Bewertung
Moore, John

Hauen & Stechen

Es ist nicht leicht, ein Märchenprinz zu sein.

Foto:

Inhalt

Prinz Charming ist ausgewiesener Experte im Aufspüren und Retten von entführten Jungfrauen, doch zu seinem Unglück bekommt er von den keuschen Damen zum Dank allenfalls einmal ein Küsschen auf die Wange. Definitiv zu wenig für die Libido des jungen Prinzen! Als er den Auftrag erhält, gemeinsam mit seinem elfjährigen Pagen Wendell in das Reich der Bösen Königin Ruby zu reisen, um für die Sicherheit von deren Stieftochter Anne zu sorgen, rechnet er mit einer gewohnt langweiligen Heldentat. Stattdessen muss Prinz Charming jedoch feststellen, dass Ruby ihre ganz eigenen Pläne für ihn hat. Er soll mit Wendell und Anne einen Fruchtbarkeitsgral finden, dessen Existenz nicht einmal bewiesen ist. Auf der Suche nach dem ominösen Gegenstand stößt das Trio auf ein verwunschenes Schloss, in dem einige böse Überraschungen lauern, die Prinz Charmings Leben gehörig auf den Kopf stellen.

Kritik

Ein staatlich anerkannter Märchenprinz muss eine Reihe von feststehenden Anforderungen erfüllen: er muss von königlichem Geblüt sein, gut aussehen, kämpfen und reiten können (vorzugsweise beides zur gleichen Zeit) und die langweilige, glatte Persönlichkeit einer Flunder haben. Märchenprinzen dürfen edelmütig und tapfer sein, aber eine komplexe Persönlichkeit mit eigenen Wünschen und Begierden sollen sie sich doch bitte gar nicht erst angewöhnen. Und genau da liegt das Problem von Prinz Charming. Der Königssohn erfüllt zwar sonst alle Kriterien eines Märchenprinzen, ist aber auch ein 17-Jähriger Bursche mit einem sehr ausgeprägten Sexualtrieb, dem es gar nicht schmeckt, dass er die holden Damen regelmäßig aus der Gewalt von Monstern aller Art befreien, sich aber nicht mit ihnen amüsieren darf.

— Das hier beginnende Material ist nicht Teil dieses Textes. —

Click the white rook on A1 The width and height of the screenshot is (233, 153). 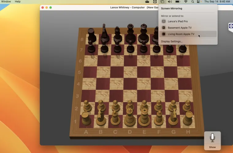86,119
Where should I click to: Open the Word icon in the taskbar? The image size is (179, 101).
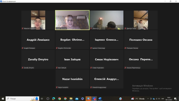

John Moore nimmt in seinem parodistischen Märchenroman somit vor allem den Umstand aufs Korn, dass in vielen berühmten Märchen die sexuelle Komponente komplett fehlt. Es wird in der Märchenwelt zwar viel geheiratet, doch von körperlichen Vergnügungen oder dem Bedürfnis nach solchen ist so gut wie nie die Rede. Die traditionellen Prinzen und Prinzessinnen sind zugeknöpft bis zu den Haarspitzen. Bei Prinz Charming dagegen kochen die Hormone langsam über und sein Verlangen nach einem sexuellen Abenteuer bereitet der PR-Abteilung des Palastes einige Kopfschmerzen.

Die drei Märchen, die John Moore hauptsächlich in der Handlung um Prinz Charming verarbeitet hat, sind "Schneewittchen", "Aschenputtel" und "Dornröschen", verquirlt mit Elementen der Artussage. Das Ergebnis ist ein nettes Gemisch mit passablem Humor, das aber - entgegen dem Namen des Hauptprotagonisten – keinen echten Charme und zu wenig Pfeffer besitzt. Die einzelnen Elemente der Handlung werden einfach aneinandergebaut und beruhen auf dem stets wiederkehrenden Prinzip, dass Prinz Charming trotz pubertärer Anwandlungen ein toller Hecht ist, der jede gefährliche Situation zu meistern weiß. Und natürlich verliebt sich die hübsche Prinzessin Anne nach zunächst demonstrativem Widerwillen in ihn. Die anderen Frauen, die der Prinz trifft und die verschiedene Arten von Schönheit repräsentieren, werden leider zu schnell als mögliche Gespielinnen disqualifiziert, dabei hätte man aus solchen Kontrasten wie anmutig und sexy oder unschuldig und erfahren noch mehr machen können.

Letztlich passiert im Laufe der Handlung schlichtweg zu wenig, um die Leser zu fesseln und Spannung oder Überraschungen zu bieten. Auch der Humor hat nicht den nötigen Biss, um mehr als das Prädikat nett zu verdienen.

Fazit

John Moores "Hauen & Stechen" ist eine nette Märchenparodie, die aber kein echtes Feuer entzündet und kaum in Erinnerung bleibt.